Views expressed in opinion columns are the author’s own.
On Sunday, I stepped out of the movie theater with my older paramour to a historic haunt of clandestine smokers — the back alleyway. He asked, do you mind if I vape? To which I said, no, but while you puff, let me proselytize about the dangers and underlying theories that make vaping a cultural phenomenon for youths. The other vaper standing outside was gracious enough to join the audience and follow my thread connecting Ethan Klein’s Vape Nation video to my roommate who spends hours tinkering with his modular vaping devices to the kids who’d vape in the bathrooms of my high school, hanging out three in one stall and often slithering out to chat when I’d go to wash my hands.
When I finished, my partner said that sounded all right, but he had just started vaping a couple months ago to kick a nicotine addiction. He also said I sounded awfully millennial. But it’s the sum of these charms of vaping — it’s cool, it’s complex, it’s communal — alongside some people’s relative immunity to them that suggest a response to the outsized crises of vape illness and youth nicotine addiction. Instead of relying on public panic to take the vapes from the hands of America’s children, it would be more effective to integrate the kids into a healthier vaping community.
Social integration isn’t about endorsing vaping, but practicing harm reduction. Teenagers shouldn’t be encouraged to pick up nicotine products at all. But already more than a fourth of high schoolers have used a tobacco product within the last 30 days, according to a Centers for Disease Control and Prevention survey. It’s a crisis. The government responses thus far — primarily vaping bans — are a reprisal of methods used in the “war on drugs,” and so we already know they don’t work. Moreover, many cases of vaping illnesses were linked to counterfeit or street vapes, so restricting the supply of regulated vape products may endanger people more, as the demand for products still exists.

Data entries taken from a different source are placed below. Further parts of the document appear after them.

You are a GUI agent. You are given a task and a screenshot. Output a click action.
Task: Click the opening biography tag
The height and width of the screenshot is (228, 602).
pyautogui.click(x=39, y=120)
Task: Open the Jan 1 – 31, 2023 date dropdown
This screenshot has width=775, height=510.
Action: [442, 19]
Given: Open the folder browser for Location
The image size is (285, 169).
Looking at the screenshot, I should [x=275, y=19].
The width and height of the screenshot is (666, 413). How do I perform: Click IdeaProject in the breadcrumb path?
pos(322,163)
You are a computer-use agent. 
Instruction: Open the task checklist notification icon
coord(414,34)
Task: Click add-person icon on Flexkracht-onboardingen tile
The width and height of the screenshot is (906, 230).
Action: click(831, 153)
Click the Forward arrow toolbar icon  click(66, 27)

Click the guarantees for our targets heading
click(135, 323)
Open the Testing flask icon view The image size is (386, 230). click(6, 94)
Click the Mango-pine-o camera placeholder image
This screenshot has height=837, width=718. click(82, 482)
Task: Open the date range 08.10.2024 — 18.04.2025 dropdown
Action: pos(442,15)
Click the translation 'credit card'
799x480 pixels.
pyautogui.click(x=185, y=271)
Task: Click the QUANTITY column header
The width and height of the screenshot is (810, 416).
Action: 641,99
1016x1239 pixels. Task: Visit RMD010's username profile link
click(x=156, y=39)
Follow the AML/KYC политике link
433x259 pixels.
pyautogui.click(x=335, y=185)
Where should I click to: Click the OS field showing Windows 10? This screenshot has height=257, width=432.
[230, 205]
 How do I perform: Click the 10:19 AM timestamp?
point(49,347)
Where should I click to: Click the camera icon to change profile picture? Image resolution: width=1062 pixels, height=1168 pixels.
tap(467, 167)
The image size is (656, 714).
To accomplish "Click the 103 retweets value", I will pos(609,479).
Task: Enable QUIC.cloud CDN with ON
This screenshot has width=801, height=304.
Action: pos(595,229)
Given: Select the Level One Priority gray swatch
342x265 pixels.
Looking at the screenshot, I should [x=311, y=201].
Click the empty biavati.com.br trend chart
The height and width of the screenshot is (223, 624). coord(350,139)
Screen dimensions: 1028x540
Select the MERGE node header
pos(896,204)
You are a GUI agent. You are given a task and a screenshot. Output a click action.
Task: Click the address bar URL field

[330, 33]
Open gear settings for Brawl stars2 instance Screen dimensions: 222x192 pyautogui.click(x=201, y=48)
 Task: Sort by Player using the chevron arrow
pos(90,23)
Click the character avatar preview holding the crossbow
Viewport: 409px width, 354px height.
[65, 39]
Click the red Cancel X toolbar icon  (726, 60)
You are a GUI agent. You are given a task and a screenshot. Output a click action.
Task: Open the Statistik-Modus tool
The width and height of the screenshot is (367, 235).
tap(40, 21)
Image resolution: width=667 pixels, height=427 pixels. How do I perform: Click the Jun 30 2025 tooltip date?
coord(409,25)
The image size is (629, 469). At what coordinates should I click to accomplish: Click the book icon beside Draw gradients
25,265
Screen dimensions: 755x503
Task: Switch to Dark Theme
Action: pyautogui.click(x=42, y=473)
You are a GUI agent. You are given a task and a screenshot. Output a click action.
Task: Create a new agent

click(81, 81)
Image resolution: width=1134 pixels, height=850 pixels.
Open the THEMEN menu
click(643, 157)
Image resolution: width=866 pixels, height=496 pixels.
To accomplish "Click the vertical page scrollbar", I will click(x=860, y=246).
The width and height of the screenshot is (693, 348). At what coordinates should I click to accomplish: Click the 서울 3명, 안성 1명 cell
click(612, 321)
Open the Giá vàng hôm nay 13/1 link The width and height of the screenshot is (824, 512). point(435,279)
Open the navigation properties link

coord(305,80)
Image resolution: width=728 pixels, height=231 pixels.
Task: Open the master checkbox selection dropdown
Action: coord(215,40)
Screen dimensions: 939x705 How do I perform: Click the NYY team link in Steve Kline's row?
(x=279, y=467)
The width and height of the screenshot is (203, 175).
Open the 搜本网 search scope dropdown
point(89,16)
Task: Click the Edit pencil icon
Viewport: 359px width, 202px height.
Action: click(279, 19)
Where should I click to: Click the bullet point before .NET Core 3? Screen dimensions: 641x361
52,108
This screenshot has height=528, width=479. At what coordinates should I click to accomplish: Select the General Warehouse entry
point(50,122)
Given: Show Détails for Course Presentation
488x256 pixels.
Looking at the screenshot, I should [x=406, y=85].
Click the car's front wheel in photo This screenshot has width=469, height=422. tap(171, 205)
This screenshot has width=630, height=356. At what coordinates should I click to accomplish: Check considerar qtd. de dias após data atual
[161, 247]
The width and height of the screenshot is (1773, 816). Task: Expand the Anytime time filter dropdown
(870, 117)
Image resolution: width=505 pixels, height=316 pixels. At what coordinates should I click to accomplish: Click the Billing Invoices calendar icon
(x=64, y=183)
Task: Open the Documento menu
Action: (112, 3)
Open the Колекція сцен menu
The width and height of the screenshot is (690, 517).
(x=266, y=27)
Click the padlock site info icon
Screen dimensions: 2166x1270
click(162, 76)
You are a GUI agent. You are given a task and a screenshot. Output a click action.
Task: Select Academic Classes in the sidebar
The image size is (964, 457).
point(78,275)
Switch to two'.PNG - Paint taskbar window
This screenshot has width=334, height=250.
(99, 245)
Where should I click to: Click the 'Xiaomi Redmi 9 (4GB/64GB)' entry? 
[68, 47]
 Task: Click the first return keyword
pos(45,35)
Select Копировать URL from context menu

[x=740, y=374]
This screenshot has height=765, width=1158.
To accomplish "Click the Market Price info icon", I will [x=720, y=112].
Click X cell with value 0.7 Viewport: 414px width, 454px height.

So rather, vapers should cultivate a culture of safe practice and allow younger people to participate in it. This can be easily accomplished through online forums and social media, which have the power to endorse certain behaviors and practices and direct people away from illegitimate ones. Vaping can be codified as a hobby as much as keeping an aquarium or whittling wood, and emphasis on the right equipment and proper use shouldn’t be any more taboo to share. The same sentiment should extend into physical spaces with the emergence of more designated smoking/vaping areas. The younger vapers can interact with other vapers who understand what they’re doing, providing more opportunity for education. The community should allow them that space.
Moreover, vaping is so new that most everyone is a first generation user. The first modern e-cigarette was created in China in 2003, and according to the U.S. Customs and Border Protection database, the first e-cigarette was imported to America in 2006. There isn’t a significant population of elder vapers in the community, just young adults with varying levels of experience. This allows for a unique level of accessibility, with adults able to engage with teenagers in non-hierarchical ways. This is one way of changing the mode of communication about vaping from reprimands to genuine conversation. We’re always trying to legislate to save the youth from external corruption, but they’re rarely given a way to respond and show us what isn’t working.
And teenagers should be able to speak as more than just statistics. The vaping demographic could give a place for that as their identity becomes more politically defined. By uniting vapers, they can communicate to policymakers their current approaches aren’t working — but gradual nicotine harm reduction is. The switch from tobacco to e-cigarettes was one great step — safer vaping practices can be the next.
Ultimately, vaping has become a tool for identity formation in youths, and the best way to contend with that is to change what that identity means. Strict rules and proselytizing rarely change what’s cool, but social in-grouping does. The pressure has to come from within.